#### [SUPPLIED PASSAGE]
56byte c2p for
size limited demos
It's no secret that I'm a musician, and absolutely no hardcore demo-coder (and I
have no desire to be either :) )... On the other hand size limited demos have
tickled my interest somewhat, for me at least size is a much more interesting
optimisation than speed. The smallest size catagory is almost universally 128
bytes of code, which on Atari grows to 160 bytes once you add 32 bytes of TOS
header... and no cheating by using the header bytes for code :)
Anyone who looked at any of these 128bytros will know the cool fx you can
squeeze out of those few bytes... Perhaps the ultimate 128bytro is the famous
rotozoomer of DefJam/Checkpoint, although the one that makes me smile the most
is Pipeline by MrPink/RG. There seem to be more 128bytros for Atari Falcon than
normal ST - the true colour screen modes and FPU instructions make things alot
easier, and the 030 enhancements don't go amiss either :)
Perhaps you think it would be crazy to try nu-skool fx in 128bytes on normal ST?
Perhaps it is, but it's definately possible, for example, the previously
mentioned rotozoomer. Forgetting all the amazing points of the rotozoomer for a
moment, its main sucking point is the usage of a single bit plane only... Which
is why I was so inspired by DefJam's other 128bytro 'Something Like a Plasma
Tunnel', which DefJam boasts has a 16 colour c2p technique... And if at this
point you don't know what c2p is, then I suggest you read Ray/TSSC excellent
article on the subject.
So now we come to the point of this article - as a direct result of SLAPT I
created my own bytro sized c2p routine. I didn't disassemble DefJam's code, so I
have no idea if this is the technique used in his demo - however the end result
is the same - a 16 colour c2p technique with 40x25 8x8 pixels. Mine is 56bytes
big, giving you a full 72bytes to kick ass with a cool effect (no table
precaluations etc), and maybe you can specialise the code to reduce things by a
few bytes more. The main point of this article is more inspiration than a coding
tutorial, because I'm no MC68k expert. If you can handle it then imagine whats
possible for YOU... Coding a bytro is perfect for a rainy Sunday :)

#### [STORED DATA]
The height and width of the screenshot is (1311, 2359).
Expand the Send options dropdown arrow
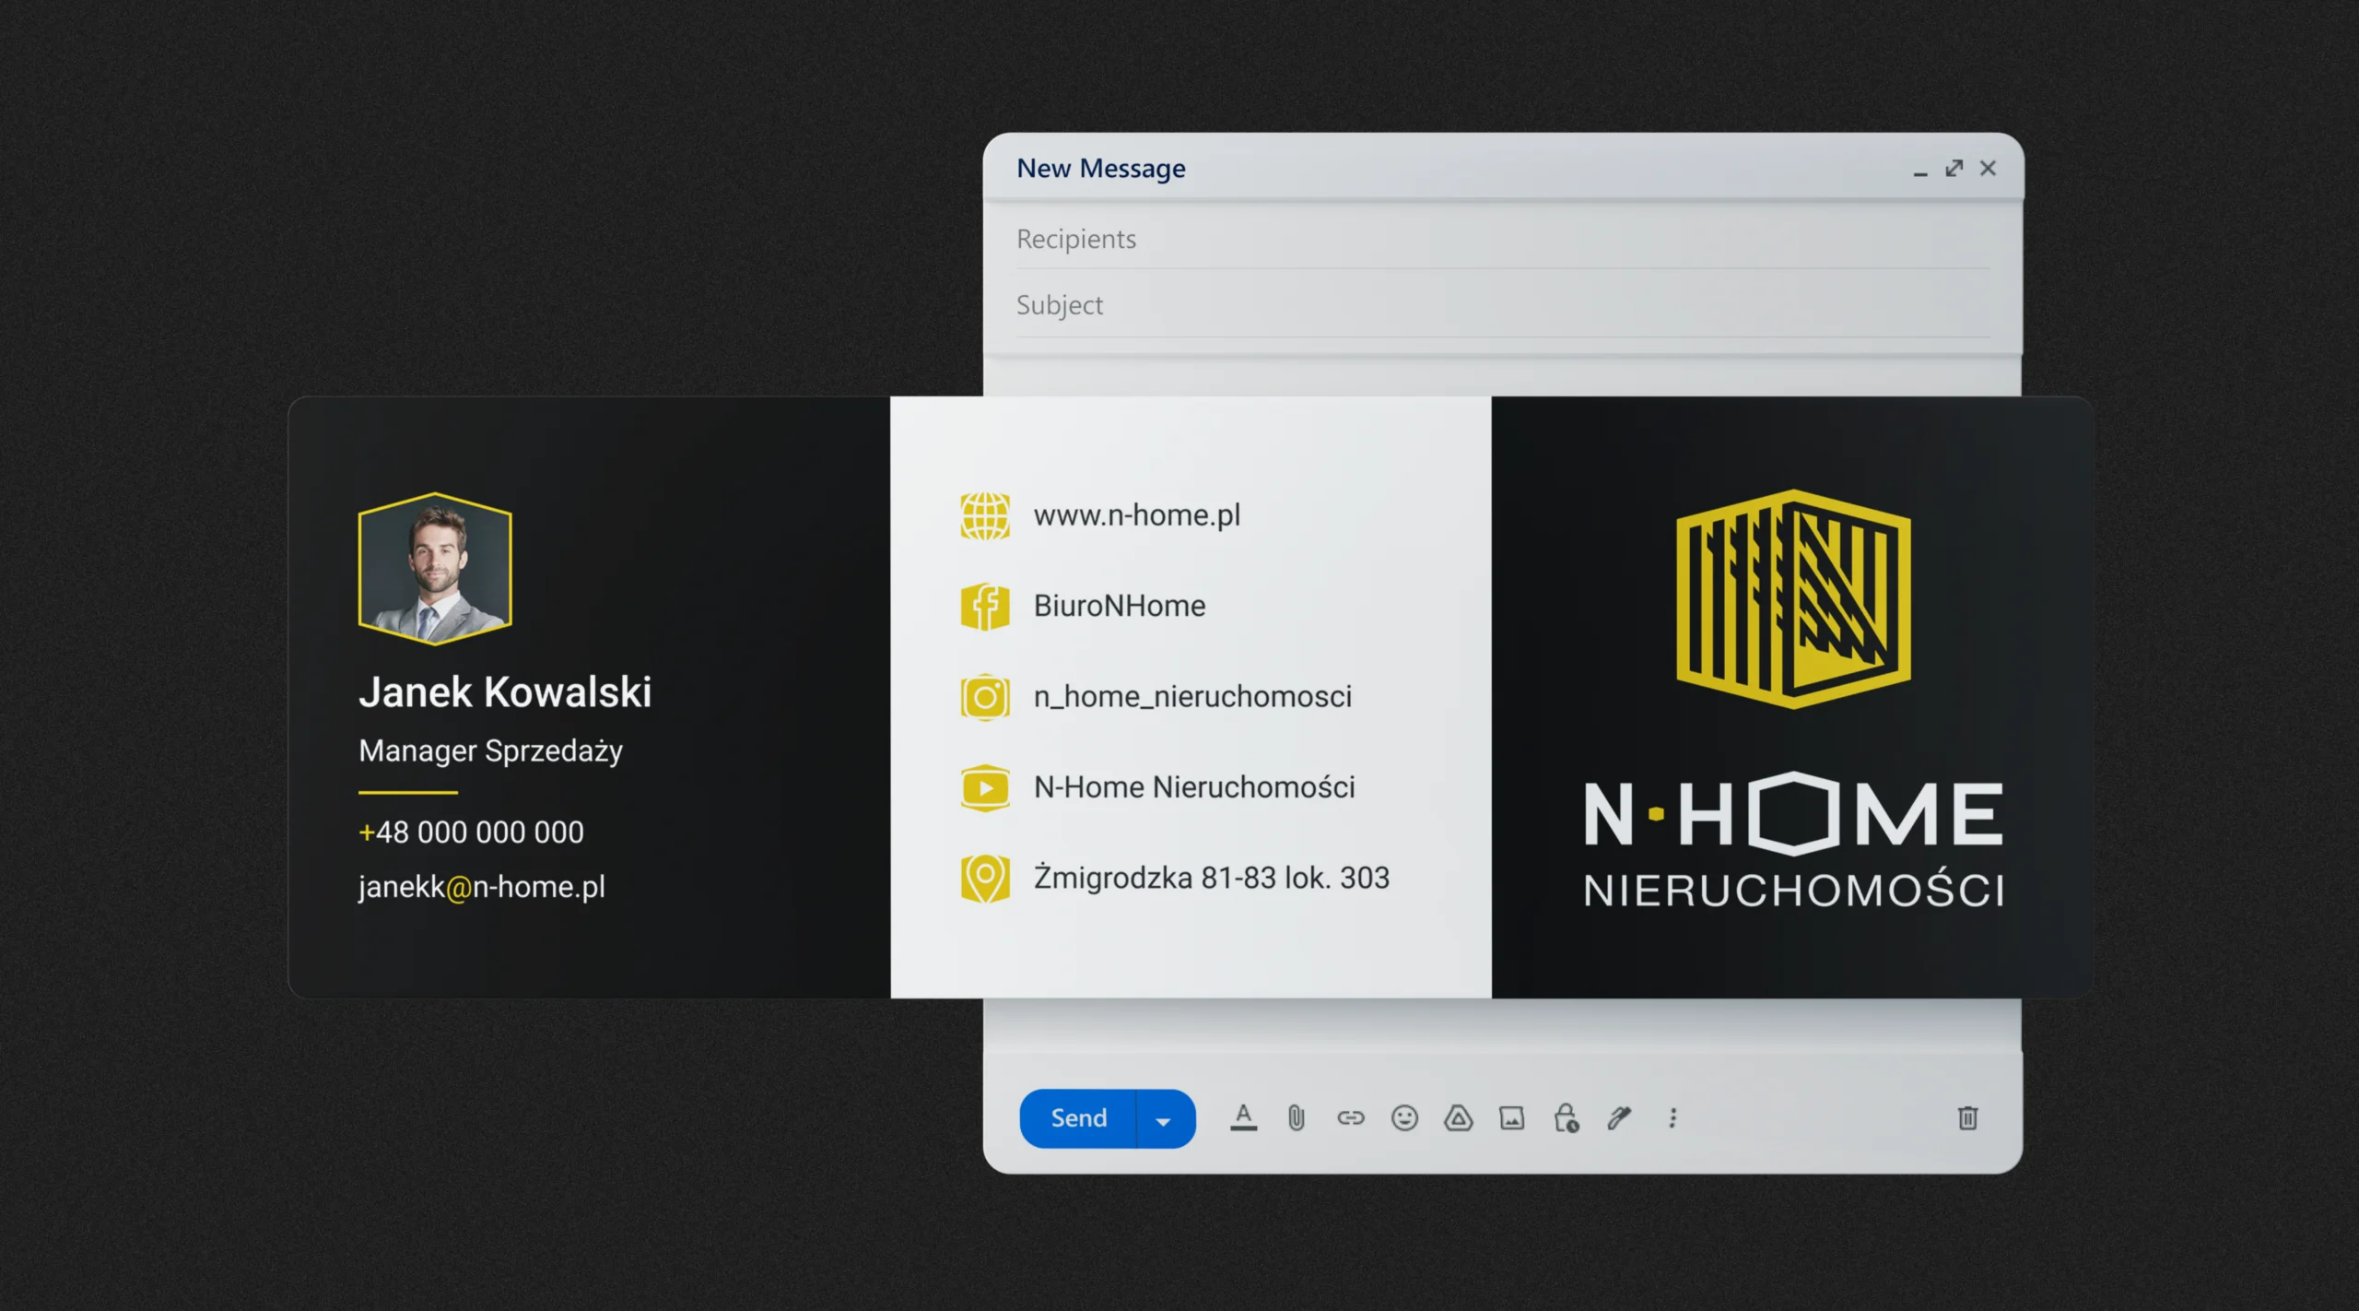[x=1163, y=1120]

#### [STATED TASK 1]
Copy the c2p article word for word from "Perhaps you think" to "on the subject.".
#### [STATED TASK 2]
Answer these from the c2p article:
(a) How many bytes of TOS header are added on Atari?
(b) Which 128bytro makes the writer smile the most?
(c) How many bytes does the finished c2p routine take up?

#### [COMPLETE RESPONSE 1]
Perhaps you think it would be crazy to try nu-skool fx in 128bytes on normal ST?
Perhaps it is, but it's definately possible, for example, the previously
mentioned rotozoomer. Forgetting all the amazing points of the rotozoomer for a
moment, its main sucking point is the usage of a single bit plane only... Which
is why I was so inspired by DefJam's other 128bytro 'Something Like a Plasma
Tunnel', which DefJam boasts has a 16 colour c2p technique... And if at this
point you don't know what c2p is, then I suggest you read Ray/TSSC excellent
article on the subject.

#### [COMPLETE RESPONSE 2]
(a) 32 bytes
(b) Pipeline by MrPink/RG
(c) 56 bytes